Harleysville National Corp. is asking private investors for cash after the U.S. Treasury Department (Office of the Comptroller of the Currency) demanded the largest bank based in suburban Philadelphia raise capital quickly or else, as my colleague Harold Brubaker reported today in this story.
Separately, Advanta Corp., Spring House, the former credit card lender that sold hundreds of millions of dollars in unsecured notes to small investors, says it's trying to reach "agreement with its regulators" after it suspended a plan to buy out senior note holders due to "a regulatory condition." Advanta's brief statement here
Harleysville chief executive Paul D. Geraghty blamed "legacy credit issues" from "residential real estate development and home equity loans." The bank helped finance the rapid recent development of central and upper Montgomery County's old German farm belt, but the real estate crash has bankrupted borrowers.
At his annual meeting earlier this Spring, Geraghty had told shareholders Harleysville should "meet regulatory requirements for a well-capitalized bank by the end of the year." 

But now Geraghty says regulators won't give Harleysville that long: "The OCC has established individual minimum capital ratios requiring Harleysville to have a Tier 1 leverage ratio of at least eight percent (8%) of adjusted total assets, a Tier 1 risk-based capital ratio of at least ten percent (10%) and a total risk-based capital ratio of at least twelve percent (12%) which must be achieved by June 30, 2009."

Those are higher standards than other banks face: "Each of the above described ratios exceeds the well-capitalized ratios generally applicable to all banks under current regulation," implying regulators think Harleysville's in a hole.

"While the Bank believes these ratios are achievable, in the Bank’s view they probably cannot be achieved by June 30, 2009." 

What's next? "It is uncertain what actions, if any, the OCC will take with respect to noncompliance with these capital ratios by June 30, 2009. 
If the Bank does not meet the OCC’s requirements by the applicable date, the OCC may deem noncompliance to be an unsafe and unsound banking practice which would subject the Bank to such administrative actions or sanctions as the OCC considers necessary."

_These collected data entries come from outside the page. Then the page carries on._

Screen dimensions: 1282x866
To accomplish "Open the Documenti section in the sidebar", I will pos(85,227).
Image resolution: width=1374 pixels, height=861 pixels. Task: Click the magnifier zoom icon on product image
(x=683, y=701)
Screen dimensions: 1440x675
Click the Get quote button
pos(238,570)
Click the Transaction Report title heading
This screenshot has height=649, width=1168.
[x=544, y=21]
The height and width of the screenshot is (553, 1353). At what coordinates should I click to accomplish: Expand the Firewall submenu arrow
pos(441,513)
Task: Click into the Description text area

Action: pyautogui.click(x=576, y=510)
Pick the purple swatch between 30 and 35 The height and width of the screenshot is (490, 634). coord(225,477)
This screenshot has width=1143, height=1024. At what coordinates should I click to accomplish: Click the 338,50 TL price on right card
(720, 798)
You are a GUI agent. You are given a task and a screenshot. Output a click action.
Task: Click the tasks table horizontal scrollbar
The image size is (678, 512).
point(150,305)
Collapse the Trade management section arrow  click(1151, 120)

Last ditch effort: Harleysville "is actively pursuing capital raising alternatives, potential asset sales and other measures designed to address the OCC’s requirements. Progress has already been made in this regard as the Corporation is currently attempting to raise private equity capital."

Best wishes to Paul Geraghty and his team. Otherwise the biggest bank still based in suburban Philadelphia is set to be absorbed by PNC or some other large corporation.
 
Or this could become an opportunity for bank bargain-hunters like the Ira Lubert-Jimmy Lynch-Kirk Wycoff bank investment fund, Patriot Capital; or ex-Sovereign Bank head Jay S. Sidhu; or Commerce Bank founder-turned-Metro Bank backer Vernon Hill, or any other troubled-bank investor who wants 60 branches and a few billion in assets, cheap.